Growing up, there were only three dishes I would not come close to even trying: Okra, eggplants, and Tarhana soup. I don’t have any stories to back up my dislike for the soup, but okra and eggplant had weird texture for me. When cooked, that slimy and soft texture made me want to gag and somehow the way they lost their shape through cooking killed my respect for them. But as a teenager, I was probably being harsh and dramatic.After all, which vegetable does not lose some volume, if not all, through cooking?
Apart from that slimy feeling, okra actually hurt me one time. One day many many years ago, we were having lunch on the balcony in our summer house, and my mom told me to bring out the okra dish from the kitchen. This exact same dish here was in a big pot on the stove and bubbling hot. I grabbed the handles with oven mitts and thought I had it covered. Our balcony and kitchen were separated by a hanging sheer tulle at the door to prevent flies to come into the kitchen. As I was trying to move around the curtain and to open it with my elbows, something happened that made everyone at the table gasp and hold their breaths:
I dropped the pot on the floor.
Then I did something more incredible that made everyone at the table cringe:
I tried to save the pot.
As the bottom of the pot hit the floor, and as I made my move to catch the pot, the okra, ground beef, the juice – the whole nine yard- splashed several feet up and met with my face.
It burned like hell. And to make the story more gross, I could feel the grease even in my eyeballs.
Since I was a toddler, I have had a tendency to burn myself in many situations and I have many marks to prove that. Thankfully this did not leave any physical mark but just a stronger dislike for okra. It took lots of water to calm my skin, to clean my face and my hair and left a family behind craving about okra dish that day.
When I was buying okra, I did one thing that my grandmother would be proud: I picked the smaller ones. The smaller the better, at least in Turkey. So the okras to the right of this picture would be the ones left behind on the farmer’s stall.
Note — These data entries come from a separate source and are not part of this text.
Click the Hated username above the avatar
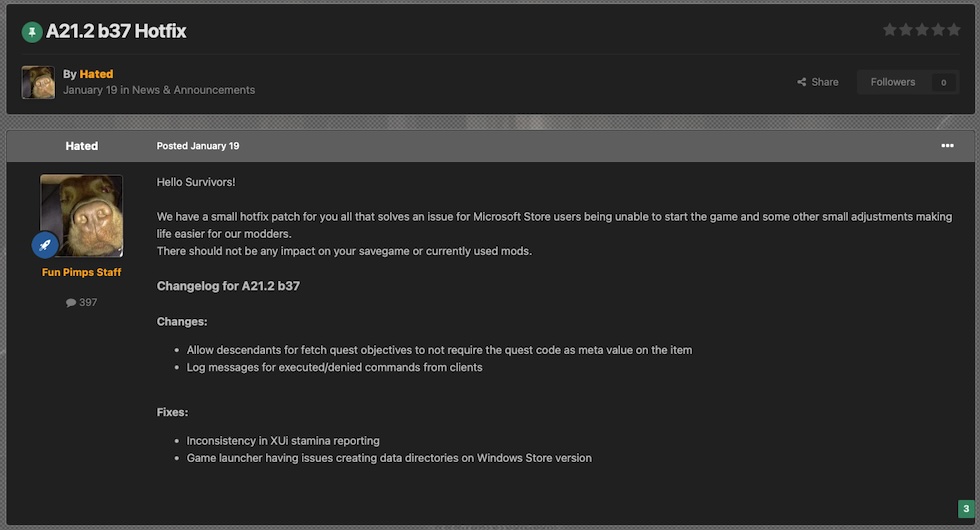The height and width of the screenshot is (530, 980). 81,146
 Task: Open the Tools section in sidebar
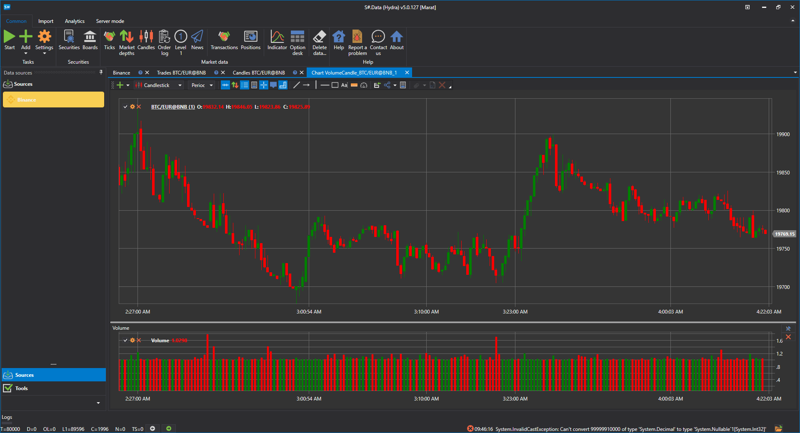point(21,388)
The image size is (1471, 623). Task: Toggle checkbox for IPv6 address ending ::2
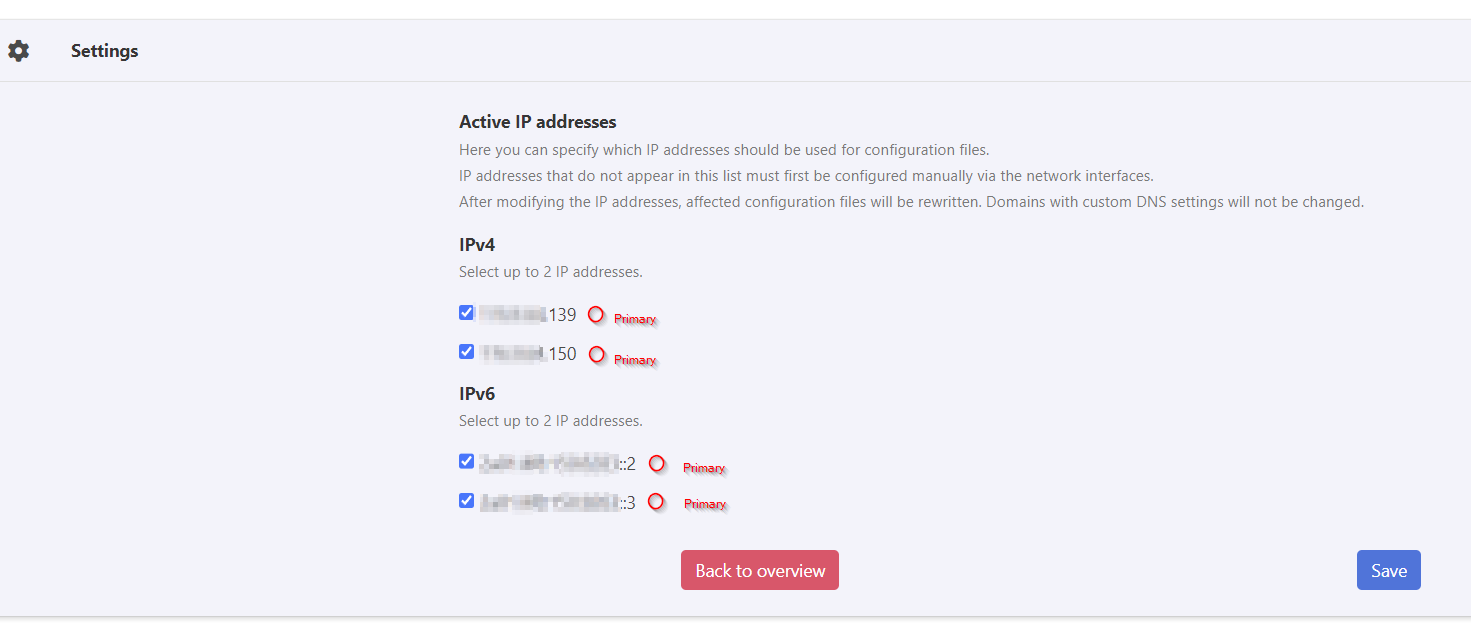click(x=466, y=462)
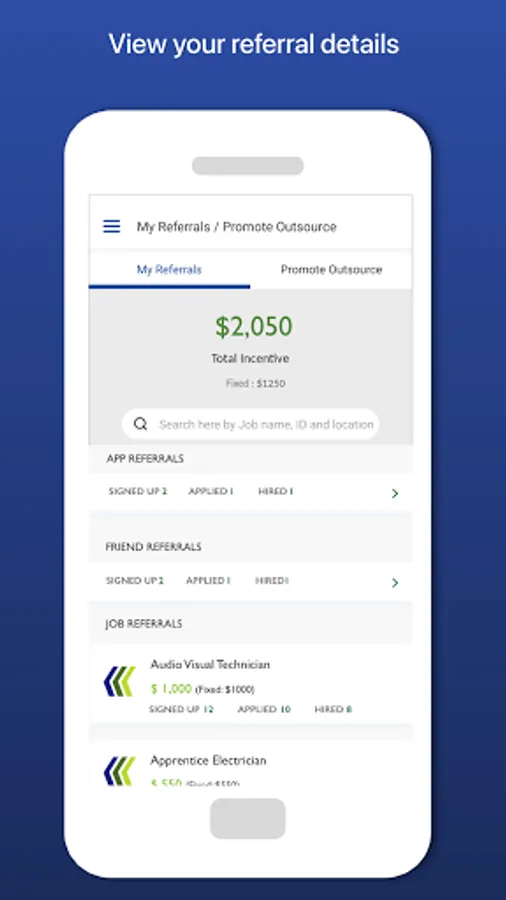Expand the App Referrals chevron arrow

click(x=395, y=493)

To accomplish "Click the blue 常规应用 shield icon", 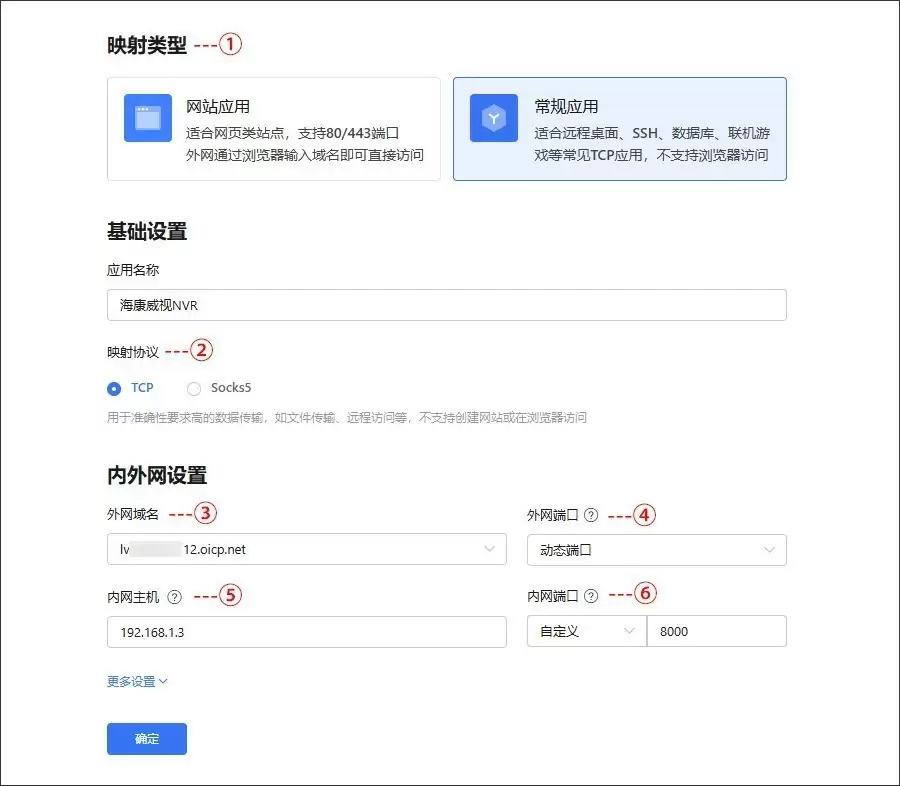I will pos(492,116).
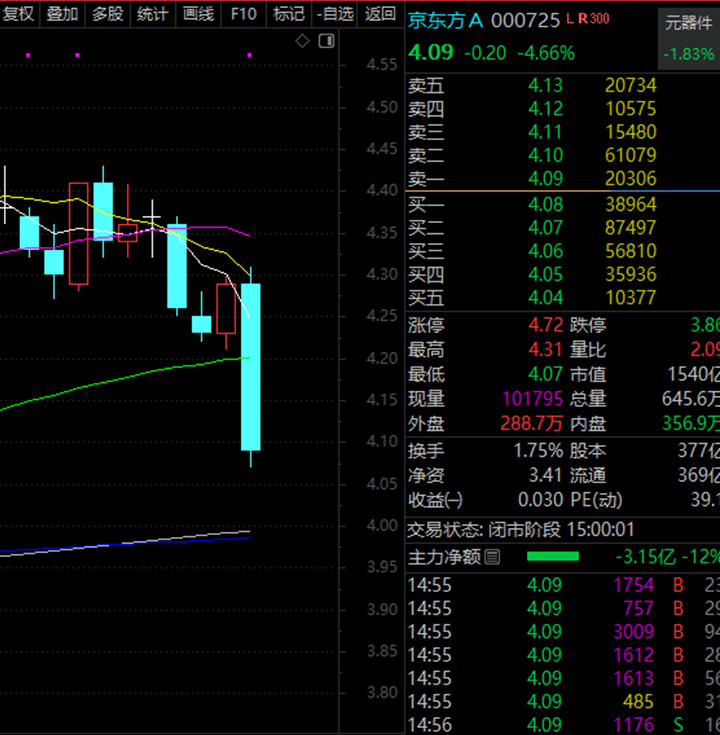Screen dimensions: 720x735
Task: Open the 叠加 overlay option
Action: tap(62, 14)
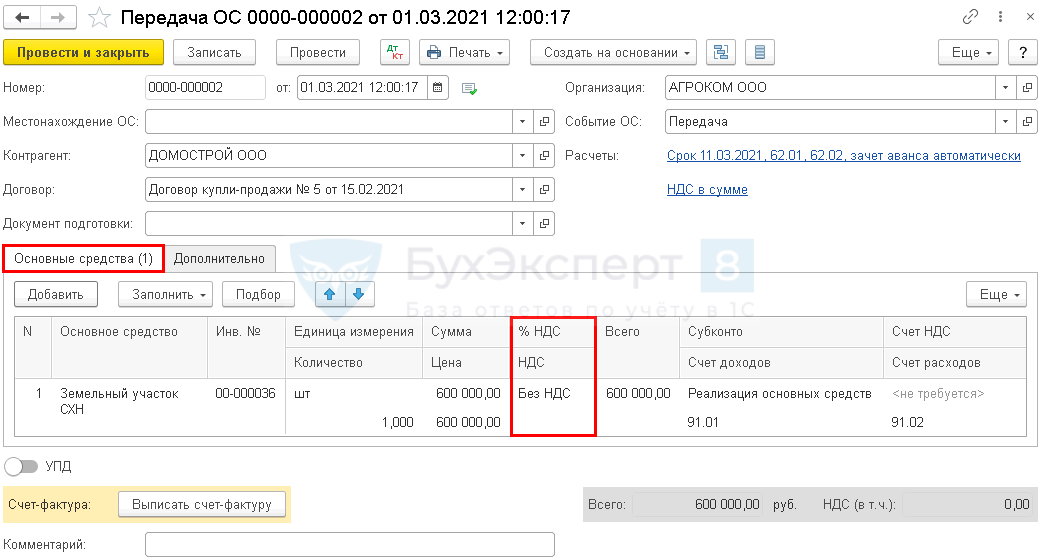Expand the Печать menu
The image size is (1045, 560).
pos(465,52)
Eventhough okra made my skin itch like crazy, I paid that much respect to the dish and picked only the good looking, small stuff.
And I have made peace with this dish. Cooked and brought it to the table, this time carefully.
Okra with Ground Beef
- 1/2 to 3/4 lbs of ground beef (you can also use cubed chicken breast or stew meat or completely skip the meat)
- 1 lbs of okra
- 3 tablespoons of extra virgin olive oil
- 1 medium onion(thinly sliced in half moon shape)
- 1 cup of tomato juice, grated from fresh tomatoes (about 3)(or use several tablespoons of tomato paste)
- 2 cloves of garlic, chopped
- 2 tablespoon freshly squeezed lemon juice plus juice from half a lemon
- 3/4 teaspoon salt and 1/2 teaspoon black pepper (and more to taste if needed)
1. Peel the tips of the okra reserving its conical shape. put everything in a bowl, fill up with water and add 2 tablespoon lemon juice.
2. Heat olive oil in a heavy bottom pan on medium heat. Add onions, stir until they are translucent for several minutes.
3. Add ground beef, breaking up the big clumps, saute the beef until it loses its pink color.
4. Add drained okra, garlic, grated tomato, remaining lemon juice, salt, pepper and enough water to cover the contents of the pot.
5. Cover and bring the heat to high until it starts boiling.
6. Reduce the heat and simmer, add water as necessary during cooking.